Honeywell Unit Offers First-Ever Quantum-Created Encryption Key

Quantinuum, the quantum computing unit recently spun off from Honeywell International Inc., is offering the world’s first commercial product created solely by a quantum computer, opening the door to what the company sees as a $1 trillion potential long-term market for quantum services. 

The quantum computing-generated offering is for encryption keys that Quantinuum says are uniquely random and can’t be predicted, a milestone in using cutting-edge computing for a practical business problem, Tony Uttley, the company’s president, said in an interview. Traditional computers already generate encrypted keys -- but Quantinuum says it takes security a step further with vastly improved randomly generated keys that are essentially impervious to hacking by conventional computers.

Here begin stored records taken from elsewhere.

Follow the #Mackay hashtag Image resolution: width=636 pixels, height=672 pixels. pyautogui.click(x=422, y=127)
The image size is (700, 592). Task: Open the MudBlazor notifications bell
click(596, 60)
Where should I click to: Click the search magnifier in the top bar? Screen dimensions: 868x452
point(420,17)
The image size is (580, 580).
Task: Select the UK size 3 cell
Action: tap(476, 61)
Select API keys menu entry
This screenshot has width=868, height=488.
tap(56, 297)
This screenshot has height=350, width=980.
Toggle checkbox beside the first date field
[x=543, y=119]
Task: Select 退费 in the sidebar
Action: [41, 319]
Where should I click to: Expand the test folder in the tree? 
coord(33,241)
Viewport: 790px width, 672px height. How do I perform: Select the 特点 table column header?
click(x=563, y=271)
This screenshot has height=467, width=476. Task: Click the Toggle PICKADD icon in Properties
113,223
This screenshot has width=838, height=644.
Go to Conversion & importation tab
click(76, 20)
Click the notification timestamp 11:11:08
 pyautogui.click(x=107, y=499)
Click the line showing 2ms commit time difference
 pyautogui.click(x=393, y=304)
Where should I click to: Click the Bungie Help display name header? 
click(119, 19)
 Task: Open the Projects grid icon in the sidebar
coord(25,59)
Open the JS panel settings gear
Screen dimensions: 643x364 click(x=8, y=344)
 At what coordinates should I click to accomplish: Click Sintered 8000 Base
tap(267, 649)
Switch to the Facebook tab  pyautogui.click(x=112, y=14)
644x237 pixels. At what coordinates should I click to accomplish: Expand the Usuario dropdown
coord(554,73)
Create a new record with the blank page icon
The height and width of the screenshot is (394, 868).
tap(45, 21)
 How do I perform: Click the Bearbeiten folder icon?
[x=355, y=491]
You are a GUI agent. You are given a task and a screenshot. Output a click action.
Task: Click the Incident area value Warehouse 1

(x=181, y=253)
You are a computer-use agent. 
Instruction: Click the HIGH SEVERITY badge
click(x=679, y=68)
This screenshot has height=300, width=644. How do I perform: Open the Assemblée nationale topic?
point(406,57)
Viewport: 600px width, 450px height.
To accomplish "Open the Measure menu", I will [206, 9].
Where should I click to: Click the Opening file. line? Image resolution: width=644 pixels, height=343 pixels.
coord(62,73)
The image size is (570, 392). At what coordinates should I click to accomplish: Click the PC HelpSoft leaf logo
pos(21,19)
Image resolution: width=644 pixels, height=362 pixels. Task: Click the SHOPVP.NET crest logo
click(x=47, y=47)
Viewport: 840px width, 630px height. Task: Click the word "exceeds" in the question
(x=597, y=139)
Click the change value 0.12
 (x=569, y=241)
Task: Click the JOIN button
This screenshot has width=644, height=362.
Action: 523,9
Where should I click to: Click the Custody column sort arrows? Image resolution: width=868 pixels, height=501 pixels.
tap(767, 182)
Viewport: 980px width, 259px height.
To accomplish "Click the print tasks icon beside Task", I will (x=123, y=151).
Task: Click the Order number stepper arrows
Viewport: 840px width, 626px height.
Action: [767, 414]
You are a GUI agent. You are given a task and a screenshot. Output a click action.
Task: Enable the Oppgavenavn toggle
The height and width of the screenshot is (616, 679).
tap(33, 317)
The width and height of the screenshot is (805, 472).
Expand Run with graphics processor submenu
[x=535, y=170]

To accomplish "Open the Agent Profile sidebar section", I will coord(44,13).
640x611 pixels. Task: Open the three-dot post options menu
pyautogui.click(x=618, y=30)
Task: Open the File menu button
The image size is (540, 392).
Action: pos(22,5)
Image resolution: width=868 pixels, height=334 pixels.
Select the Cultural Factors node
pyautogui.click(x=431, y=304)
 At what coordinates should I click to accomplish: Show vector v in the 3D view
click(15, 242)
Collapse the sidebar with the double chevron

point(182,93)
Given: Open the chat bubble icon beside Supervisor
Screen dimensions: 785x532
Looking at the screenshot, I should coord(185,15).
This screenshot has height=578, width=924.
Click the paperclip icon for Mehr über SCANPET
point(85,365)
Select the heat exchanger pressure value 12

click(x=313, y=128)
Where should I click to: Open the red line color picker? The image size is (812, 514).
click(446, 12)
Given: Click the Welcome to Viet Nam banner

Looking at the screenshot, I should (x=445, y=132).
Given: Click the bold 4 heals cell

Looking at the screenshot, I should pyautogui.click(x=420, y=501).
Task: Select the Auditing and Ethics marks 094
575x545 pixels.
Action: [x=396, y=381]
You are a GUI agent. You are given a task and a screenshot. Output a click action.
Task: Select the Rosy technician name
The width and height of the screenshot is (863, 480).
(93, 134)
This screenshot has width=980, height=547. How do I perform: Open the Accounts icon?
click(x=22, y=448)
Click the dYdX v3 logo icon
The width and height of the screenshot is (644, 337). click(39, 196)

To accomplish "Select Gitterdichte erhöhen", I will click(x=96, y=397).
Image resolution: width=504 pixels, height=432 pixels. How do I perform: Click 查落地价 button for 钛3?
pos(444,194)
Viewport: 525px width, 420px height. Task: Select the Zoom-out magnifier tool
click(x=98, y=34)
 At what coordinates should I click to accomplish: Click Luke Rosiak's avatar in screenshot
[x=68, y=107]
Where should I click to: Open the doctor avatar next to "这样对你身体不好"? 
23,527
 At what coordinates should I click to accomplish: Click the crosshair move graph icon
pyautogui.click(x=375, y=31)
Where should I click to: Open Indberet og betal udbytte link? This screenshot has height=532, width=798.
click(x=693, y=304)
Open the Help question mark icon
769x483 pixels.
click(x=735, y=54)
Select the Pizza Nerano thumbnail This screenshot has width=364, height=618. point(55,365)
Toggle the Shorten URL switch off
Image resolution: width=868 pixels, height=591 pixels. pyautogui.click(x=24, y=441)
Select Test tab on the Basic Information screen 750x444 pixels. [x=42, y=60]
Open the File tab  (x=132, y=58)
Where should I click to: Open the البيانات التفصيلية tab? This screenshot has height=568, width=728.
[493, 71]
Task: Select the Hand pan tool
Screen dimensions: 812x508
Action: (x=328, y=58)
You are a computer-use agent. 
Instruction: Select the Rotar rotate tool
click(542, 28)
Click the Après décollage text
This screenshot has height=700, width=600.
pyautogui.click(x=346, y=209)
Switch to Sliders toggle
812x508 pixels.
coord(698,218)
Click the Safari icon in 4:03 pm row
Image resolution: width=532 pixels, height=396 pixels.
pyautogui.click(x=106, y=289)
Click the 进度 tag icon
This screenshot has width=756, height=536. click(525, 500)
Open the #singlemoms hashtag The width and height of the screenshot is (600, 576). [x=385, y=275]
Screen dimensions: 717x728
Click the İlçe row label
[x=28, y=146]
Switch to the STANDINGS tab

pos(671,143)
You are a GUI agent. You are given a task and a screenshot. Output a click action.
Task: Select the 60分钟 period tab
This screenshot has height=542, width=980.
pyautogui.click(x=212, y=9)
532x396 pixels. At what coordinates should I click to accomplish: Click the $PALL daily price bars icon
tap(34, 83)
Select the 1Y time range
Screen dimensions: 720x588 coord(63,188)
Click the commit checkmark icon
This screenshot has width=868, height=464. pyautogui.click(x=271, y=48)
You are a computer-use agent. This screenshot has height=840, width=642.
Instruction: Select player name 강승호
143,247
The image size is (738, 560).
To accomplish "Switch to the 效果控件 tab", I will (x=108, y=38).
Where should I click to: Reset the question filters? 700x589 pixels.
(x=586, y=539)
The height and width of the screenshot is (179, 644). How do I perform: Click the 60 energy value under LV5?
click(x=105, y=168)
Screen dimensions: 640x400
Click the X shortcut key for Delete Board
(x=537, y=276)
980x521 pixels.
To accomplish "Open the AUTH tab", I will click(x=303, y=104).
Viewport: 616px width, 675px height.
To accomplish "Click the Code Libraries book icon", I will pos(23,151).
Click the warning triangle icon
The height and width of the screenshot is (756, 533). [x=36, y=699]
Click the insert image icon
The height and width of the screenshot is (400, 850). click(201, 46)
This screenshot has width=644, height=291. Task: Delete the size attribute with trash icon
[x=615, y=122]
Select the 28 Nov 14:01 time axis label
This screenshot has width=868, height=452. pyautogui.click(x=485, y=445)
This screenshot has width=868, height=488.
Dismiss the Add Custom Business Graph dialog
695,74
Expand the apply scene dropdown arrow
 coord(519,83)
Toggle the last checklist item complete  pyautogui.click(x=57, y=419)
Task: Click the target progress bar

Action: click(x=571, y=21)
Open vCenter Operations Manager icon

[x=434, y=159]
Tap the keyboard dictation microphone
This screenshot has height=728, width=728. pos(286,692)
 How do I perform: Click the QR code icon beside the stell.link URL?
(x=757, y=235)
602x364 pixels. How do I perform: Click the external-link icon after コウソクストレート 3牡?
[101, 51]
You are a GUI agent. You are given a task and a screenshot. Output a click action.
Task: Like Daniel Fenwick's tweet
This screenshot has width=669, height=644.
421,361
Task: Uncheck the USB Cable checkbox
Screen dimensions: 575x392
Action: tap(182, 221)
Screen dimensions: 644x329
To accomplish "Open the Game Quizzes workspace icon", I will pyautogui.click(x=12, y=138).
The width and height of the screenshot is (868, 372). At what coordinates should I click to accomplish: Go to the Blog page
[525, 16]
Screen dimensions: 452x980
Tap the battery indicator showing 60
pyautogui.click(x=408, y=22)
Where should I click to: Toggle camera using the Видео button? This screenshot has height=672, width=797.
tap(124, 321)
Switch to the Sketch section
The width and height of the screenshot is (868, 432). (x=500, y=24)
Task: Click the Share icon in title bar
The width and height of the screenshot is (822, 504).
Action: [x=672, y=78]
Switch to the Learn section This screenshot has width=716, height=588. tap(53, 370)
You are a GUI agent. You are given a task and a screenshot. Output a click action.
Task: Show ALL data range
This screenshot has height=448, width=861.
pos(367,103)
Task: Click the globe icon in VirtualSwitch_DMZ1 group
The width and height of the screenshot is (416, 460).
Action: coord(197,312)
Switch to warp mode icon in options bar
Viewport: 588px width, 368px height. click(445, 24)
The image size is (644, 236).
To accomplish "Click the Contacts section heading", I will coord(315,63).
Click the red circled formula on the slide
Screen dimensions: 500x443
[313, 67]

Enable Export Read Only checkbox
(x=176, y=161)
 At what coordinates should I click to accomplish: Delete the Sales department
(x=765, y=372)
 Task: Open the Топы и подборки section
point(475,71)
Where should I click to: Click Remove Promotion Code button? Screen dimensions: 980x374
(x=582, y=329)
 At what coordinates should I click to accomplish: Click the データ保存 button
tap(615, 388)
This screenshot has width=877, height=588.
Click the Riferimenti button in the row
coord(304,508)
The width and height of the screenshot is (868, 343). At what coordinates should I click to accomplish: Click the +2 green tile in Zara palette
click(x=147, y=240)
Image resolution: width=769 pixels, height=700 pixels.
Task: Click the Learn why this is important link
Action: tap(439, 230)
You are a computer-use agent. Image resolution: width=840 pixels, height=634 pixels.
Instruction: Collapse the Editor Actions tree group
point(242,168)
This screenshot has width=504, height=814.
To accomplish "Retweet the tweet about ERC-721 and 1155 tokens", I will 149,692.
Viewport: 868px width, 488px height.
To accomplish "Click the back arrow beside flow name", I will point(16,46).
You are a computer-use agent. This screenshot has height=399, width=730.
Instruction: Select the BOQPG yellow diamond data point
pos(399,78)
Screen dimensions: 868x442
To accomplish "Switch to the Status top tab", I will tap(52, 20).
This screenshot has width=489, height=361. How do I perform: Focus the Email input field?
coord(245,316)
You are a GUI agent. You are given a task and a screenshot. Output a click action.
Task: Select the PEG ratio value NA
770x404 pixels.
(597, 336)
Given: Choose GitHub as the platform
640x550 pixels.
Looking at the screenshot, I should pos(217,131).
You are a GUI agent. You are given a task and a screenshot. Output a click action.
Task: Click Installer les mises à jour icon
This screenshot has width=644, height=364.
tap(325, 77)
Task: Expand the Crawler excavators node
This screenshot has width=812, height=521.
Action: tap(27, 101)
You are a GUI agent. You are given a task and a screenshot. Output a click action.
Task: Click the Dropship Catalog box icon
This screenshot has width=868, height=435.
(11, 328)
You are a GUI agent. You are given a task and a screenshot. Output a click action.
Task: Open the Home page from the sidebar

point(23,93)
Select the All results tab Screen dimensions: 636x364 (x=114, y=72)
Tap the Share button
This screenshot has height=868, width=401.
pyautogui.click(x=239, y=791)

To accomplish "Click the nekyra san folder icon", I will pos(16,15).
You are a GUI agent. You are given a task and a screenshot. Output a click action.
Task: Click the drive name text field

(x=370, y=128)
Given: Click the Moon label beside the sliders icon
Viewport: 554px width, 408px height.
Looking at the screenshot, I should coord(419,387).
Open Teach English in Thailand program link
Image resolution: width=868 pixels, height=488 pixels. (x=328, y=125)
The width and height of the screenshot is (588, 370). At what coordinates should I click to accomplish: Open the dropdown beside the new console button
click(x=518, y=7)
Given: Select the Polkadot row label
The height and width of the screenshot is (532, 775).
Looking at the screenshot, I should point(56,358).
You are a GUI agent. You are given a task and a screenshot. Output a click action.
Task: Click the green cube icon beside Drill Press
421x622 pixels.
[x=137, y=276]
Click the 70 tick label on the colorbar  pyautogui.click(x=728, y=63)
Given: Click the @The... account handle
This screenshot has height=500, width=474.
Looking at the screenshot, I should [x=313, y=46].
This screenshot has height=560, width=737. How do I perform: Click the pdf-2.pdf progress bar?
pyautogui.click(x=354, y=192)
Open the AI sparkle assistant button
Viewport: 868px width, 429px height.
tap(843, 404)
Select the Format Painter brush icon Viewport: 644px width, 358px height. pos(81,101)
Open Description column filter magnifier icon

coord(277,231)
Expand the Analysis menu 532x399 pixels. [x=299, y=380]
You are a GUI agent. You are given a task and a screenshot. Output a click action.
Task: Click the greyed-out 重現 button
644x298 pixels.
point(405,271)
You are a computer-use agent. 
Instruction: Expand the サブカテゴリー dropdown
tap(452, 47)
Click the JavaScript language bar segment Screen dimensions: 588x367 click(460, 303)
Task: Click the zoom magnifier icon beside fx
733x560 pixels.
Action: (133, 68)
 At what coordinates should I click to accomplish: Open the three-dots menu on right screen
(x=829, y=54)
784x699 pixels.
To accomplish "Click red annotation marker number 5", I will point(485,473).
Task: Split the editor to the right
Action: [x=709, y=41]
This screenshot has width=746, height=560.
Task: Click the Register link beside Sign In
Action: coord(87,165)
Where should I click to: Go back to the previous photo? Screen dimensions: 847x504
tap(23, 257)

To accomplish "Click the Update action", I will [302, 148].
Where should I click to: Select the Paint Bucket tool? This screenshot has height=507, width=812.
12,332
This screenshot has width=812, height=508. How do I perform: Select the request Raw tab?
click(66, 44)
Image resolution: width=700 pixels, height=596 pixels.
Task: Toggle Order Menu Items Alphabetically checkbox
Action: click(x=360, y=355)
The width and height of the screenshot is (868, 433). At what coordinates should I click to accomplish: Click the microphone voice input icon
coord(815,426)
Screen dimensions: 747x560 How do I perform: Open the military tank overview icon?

He said the offering is “as far as we’re aware, the first product actually derived from the use of a quantum computer that does something that is meaningfully relevant to businesses around the world.” Uttley is the scientist who led Honeywell’s decade-long effort to build a quantum computer.

Quantinuum’s stand-alone security key product is designed to compete with encryption-key management companies, including Microsoft Corp.’s Azure Key Vault and Amazon.com Inc.’s AWS Key Management Service. 

Alphabet Inc.’s Google, International Business Machines Corp. and scores of startups are rushing to build quantum computers to tap into physics that Albert Einstein once deemed “spooky action at a distance.” Current generation machines are clunky, error-prone, require extremely low temperatures and have few bits -- the units used by computers to process information -- on which to write code. They are, however, starting to show the technology’s promise.

Google gave the industry a shot in the arm in 2019 when it made a calculation with its quantum machine that the company said would take a conventional computer many years to perform.

Quantinuum said the generation of random keys is a solution that’s relatively easy for these new devices because it taps into the essence of quantum physics in which a particle can be in multiple states at one time. Once the particle is measured, though, it collapses into one, random value and loses its quantum properties.

The other aspect of quantum computing that makes it a good fit for deriving random keys is entanglement. That term describes a characteristic of quantum physics in which particles connect with each other at a distance and take on the same properties. This phenomenon can’t be replicated by a classical computer, which are limited by electric currents being switched to either on or off. 

Quantinuum only needs three high-fidelity quantum bits, or qubits, to create a pool of random numbers and symbols from which the keys are made. The quantum-derived keys can be used in standard cryptography systems, said Uttley, whose company is announcing the product on the opening day of an annual industry-wide Q2B conference.

Honeywell, which owns 54% of Quantinuum, has said the business will generate sales of about $2 billion by 2027.

©2021 Bloomberg L.P.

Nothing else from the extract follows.